Hamas has responded to a ceasefire proposal outlined by US President Joe Biden, capping days of waiting for an official response from the Palestinian group.

“The state of Qatar and the Arab Republic of Egypt announce that they have received today a response from [Hamas] and the Palestinian factions regarding the most recent proposal for a ceasefire deal and the exchange of prisoners and detainees,” a statement from Qatar’s Ministry of Foreign Affairs read.

White House Spokesperson John Kirby stated the US had received the response Hamas delivered to the mediators, and that the US was “working its way” through it.

“The response prioritises the interests of the Palestinian people and emphasises the need for a complete halt to the ongoing aggression in Gaza,” Hamas and Islamic Jihad announced in a joint statement.

They added they were ready to “engage positively to reach an agreement that puts an end to this war”.

According to Reuters, Hamas’s response includes a counter-proposal for a new timeline for the permanent ceasefire and withdrawal of Israeli troops from Gaza.

Qatar said in its statement that it would study the response with Egypt and coordinate with the parties.

Hamas’s official response comes a day after the UN Security Council voted 14 to 0 in support of a US-backed resolution calling for a ceasefire in Gaza and hostage exchange.

The Palestinian group stated after the vote that it “welcomed” the resolution and expressed “readiness” to implement its principles through indirect talks with Israel.

US Secretary of State Antony Blinken stated Hamas’s statement was a “hopeful sign” but he continued to pressure the group, suggesting that the public comments didn’t amount to an official response delivered via mediators Qatar and Egypt.

“Everyone’s vote is in, except for one vote, and that’s Hamas,” Blinken added.

Blinken himself appeared to express frustration with Hamas’s decision-making process. The group’s top political officials are based outside Gaza, but the military leaders and head of the besieged enclave, Yahya Sinwar, are inside Gaza.

Analysts say Sinwar likely has the final say on a deal given his control of captives as necessary to start phase one of the staged ceasefire agreement and influence over fighters in the field.

Talks between Hamas and Israel have been ongoing for months.

Biden cast them into an unprecedented public view on 31 May, when he laid out the details of a three-phase agreement that he characterised as an Israeli proposal for a permanent cessation of hostilities in Gaza.

Despite an immediate positive response to Biden’s speech, the group soon expressed doubts about the deal.

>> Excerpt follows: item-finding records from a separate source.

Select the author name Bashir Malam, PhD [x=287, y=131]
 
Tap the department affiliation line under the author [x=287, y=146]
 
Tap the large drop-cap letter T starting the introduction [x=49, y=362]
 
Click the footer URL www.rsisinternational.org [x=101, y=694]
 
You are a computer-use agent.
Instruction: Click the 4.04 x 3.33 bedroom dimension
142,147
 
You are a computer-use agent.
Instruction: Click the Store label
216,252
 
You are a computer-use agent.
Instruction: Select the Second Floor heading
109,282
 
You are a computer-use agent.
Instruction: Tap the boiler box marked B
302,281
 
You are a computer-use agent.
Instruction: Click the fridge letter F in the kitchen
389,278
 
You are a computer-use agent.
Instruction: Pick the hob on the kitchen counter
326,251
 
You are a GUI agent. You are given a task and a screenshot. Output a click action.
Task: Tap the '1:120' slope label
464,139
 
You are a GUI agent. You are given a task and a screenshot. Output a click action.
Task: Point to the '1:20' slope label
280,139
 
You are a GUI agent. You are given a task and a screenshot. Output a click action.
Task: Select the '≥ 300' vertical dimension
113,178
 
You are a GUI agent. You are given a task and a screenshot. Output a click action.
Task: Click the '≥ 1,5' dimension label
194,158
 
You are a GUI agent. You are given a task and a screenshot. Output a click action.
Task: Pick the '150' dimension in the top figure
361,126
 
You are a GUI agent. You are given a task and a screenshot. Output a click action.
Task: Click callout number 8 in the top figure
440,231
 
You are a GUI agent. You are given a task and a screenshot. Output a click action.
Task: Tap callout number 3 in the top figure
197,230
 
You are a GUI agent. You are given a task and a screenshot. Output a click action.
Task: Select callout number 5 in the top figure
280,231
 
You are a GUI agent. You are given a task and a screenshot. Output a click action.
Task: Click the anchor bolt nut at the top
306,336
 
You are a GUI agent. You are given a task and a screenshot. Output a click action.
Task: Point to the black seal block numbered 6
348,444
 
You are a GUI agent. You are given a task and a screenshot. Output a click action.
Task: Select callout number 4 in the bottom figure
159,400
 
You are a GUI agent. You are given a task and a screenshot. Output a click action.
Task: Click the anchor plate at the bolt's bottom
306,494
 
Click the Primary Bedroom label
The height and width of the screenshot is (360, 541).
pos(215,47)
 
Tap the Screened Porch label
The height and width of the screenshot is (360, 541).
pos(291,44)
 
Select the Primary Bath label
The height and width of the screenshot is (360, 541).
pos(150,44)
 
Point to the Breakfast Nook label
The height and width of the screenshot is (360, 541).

Israeli Prime Minister Benjamin Netanyahu repeatedly rejected Biden’s suggestion that the deal would lead to an end of the war, stating that Israel would continue fighting in Gaza until it eliminates Hamas’s governing and military capabilities.

In response, Hamas sought written guarantees from mediators that a ceasefire would follow the hostage exchange.

Last week, Middle East Eye reported the latest Israeli proposal received by Hamas did not guarantee a permanent cessation of hostilities as described by Biden in his speech announcing the proposal.

The US’s move to put the ceasefire plan Biden verbally outlined in May to a vote at the UN Security Council appeared designed to force Hamas’s hand. Only Russia abstained from voting in favour of it.